Dumai, 18 November 2018

Akhir-akhir ini entah kenapa aku selalu mendapatkan mimpi tentang dia...

Yaa, diaa

Dia yang saat ini mungkin sudah bahagia dengan seseorang yang baru dikenalnya

Satu Minggu aku habiskan waktu libur bersama keluarga di Bandung, bertemu dengan kawan lama dan mengantar berobat orang tua ke Tasikmalaya.

Hari Minggu aku beranjak ke BSD, selanjutnya keesokan harinya aku pergi ke kampus untuk bertemu dengan dosen pembimbing Tugas Akhir dan dengan masih cerita yang sama.

Kemudian aku sempatkan berkunjung ke rumah teman ku di Bekasi yang mana dulu aku dan dia pernah pergi bersama ke rumahnya setelah kegiatan Radana Run tahun 2016. Sebenarnya pada saat itu aku meminta teman ku itu untuk menjadi wali ku dengan harapan aku dapat bersamanya dengan dia.

Hari terakhir ku di Jakarta sebelum beranjak ke Dumai kusempatkan berkunjung ke kantor lama ku di Bogor dan Jakarta untuk berjumpa dengan Mas Adi dan Bu Dini yang sebelumnya sudah membuat janji untuk bertemu.

Waktu mengalir begitu cepat apalagi ketika aku berada di kantor lama ku di Jakarta, berharap untuk dapat bertemu dengan dia secara tidak sengaja tapi justru aku bertemu dengan kawan lama ku disana dan aku sempat di bully karena aku yang tertolak ini hahaha dasar  mbak eja dan mbak piput, aku habis di bully nya, tapi yaa itu lah kondisi ku sekarang sehingga akhirnya hampir semua orang tahu status ku ini.

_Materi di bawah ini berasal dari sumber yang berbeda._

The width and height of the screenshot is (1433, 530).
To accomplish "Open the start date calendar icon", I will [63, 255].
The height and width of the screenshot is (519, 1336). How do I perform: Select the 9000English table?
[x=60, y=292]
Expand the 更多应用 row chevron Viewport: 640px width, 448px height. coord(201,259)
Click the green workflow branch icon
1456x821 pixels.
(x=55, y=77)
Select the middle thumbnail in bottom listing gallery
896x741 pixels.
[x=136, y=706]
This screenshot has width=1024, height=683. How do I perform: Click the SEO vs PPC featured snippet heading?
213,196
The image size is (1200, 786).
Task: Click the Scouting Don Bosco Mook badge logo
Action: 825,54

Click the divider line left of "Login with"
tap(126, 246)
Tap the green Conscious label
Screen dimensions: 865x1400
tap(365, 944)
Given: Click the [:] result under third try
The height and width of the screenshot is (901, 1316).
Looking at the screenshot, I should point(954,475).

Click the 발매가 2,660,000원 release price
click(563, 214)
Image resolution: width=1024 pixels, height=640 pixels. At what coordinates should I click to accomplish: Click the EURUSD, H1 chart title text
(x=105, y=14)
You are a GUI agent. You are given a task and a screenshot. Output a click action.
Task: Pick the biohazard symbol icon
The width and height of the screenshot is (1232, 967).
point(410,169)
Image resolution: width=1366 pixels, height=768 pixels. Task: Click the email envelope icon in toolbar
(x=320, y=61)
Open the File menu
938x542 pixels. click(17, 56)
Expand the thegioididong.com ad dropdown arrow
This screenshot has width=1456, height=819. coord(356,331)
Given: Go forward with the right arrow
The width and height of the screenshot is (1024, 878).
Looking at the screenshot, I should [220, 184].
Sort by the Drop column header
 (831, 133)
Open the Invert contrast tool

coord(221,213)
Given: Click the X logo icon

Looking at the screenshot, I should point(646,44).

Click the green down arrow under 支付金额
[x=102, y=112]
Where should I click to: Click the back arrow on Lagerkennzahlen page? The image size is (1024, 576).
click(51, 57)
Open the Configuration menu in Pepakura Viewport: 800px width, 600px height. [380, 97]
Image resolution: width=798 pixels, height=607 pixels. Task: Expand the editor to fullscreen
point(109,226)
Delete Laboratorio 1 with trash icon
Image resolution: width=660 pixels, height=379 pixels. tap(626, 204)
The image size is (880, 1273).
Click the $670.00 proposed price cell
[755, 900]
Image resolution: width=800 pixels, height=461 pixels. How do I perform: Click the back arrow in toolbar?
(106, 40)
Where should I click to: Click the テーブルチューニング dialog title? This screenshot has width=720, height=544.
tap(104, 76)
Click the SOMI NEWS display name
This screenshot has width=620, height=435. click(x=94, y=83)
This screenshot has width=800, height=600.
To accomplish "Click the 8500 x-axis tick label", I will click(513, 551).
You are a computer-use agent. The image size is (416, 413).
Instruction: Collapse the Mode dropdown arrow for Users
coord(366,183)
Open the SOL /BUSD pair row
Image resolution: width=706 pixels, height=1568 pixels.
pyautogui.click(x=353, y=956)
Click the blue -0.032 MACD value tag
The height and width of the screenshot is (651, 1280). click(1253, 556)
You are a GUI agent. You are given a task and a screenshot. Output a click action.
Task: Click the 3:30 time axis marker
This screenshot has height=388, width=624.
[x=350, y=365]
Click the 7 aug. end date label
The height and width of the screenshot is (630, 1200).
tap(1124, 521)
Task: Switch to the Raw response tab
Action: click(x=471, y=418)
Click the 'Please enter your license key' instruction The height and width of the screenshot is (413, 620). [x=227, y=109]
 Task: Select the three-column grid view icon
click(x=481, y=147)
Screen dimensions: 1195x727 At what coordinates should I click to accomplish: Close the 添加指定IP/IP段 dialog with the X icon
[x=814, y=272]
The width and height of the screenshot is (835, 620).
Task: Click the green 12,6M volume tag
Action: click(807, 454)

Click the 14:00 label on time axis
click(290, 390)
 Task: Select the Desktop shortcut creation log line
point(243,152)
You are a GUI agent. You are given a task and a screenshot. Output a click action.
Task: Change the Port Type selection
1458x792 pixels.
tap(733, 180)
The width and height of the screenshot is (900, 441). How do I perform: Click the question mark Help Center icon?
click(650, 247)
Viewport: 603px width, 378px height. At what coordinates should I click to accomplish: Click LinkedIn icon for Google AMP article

Barankali ini mewakilimu, maka saya tuliskan.

Aku tahu kamu punya rasa kepada ku. Aku juga senang dengan kenyataan itu. Tapi, kamu harus tahu kamu punya seseorang dan aku masih sendiri.,Itulah kenapa kita harus memilih jalan bersimpang. Kembali ke jalur masing-masing, kembali menjadi dua orang asing.

Memang betul tak ada yang salah dengan perasaan. Hanya saja, menerima perasaanmu adalah cara ku menyakiti perasaan seseorang, yang mungkin saja lebih dalam dari apa yang aku rasakan. Bukan maksud mendangkalkan apa yang ada, kita bertemu di waktu yang tidak tepat. Kita harus sepakat untuk tidak menjalin dan tidak mengikat.

Teruskanlah perjalananmu. Biar aku lanjutkan langkah-langkah ini. Kamu pasti nanti mengerti, kenapa aku memilih untuk tidak melanjutkan usaha atau perjuangan. Kamu nanti pasti akan paham, kenapa aku lebih mencoba mengabaikanmu meski perasaanmu cukup dalam.

Aku tetap menghargai mu, karena kamu sangat berharga. Mungkin kita hanya sedang tidak saling membutuhkan. Kita sebatas saling ingin mencoba, bukan untuk bertahan sepanjang usia.

Jika tawaran hanya itu, seseorang yang bersamamu sudah mengikat lebih dulu. Seseorang yang nanti akan bersamaku juga nanti sudah lebih dalam menanam dirinya di diriku.

Aku adalah seseorang pria yang akan jatuh hati pada seorang wanita yang memerlukan waktu yang tidak sebentar, apalagi untuk urusan melupakan, rasanya tidak mudah.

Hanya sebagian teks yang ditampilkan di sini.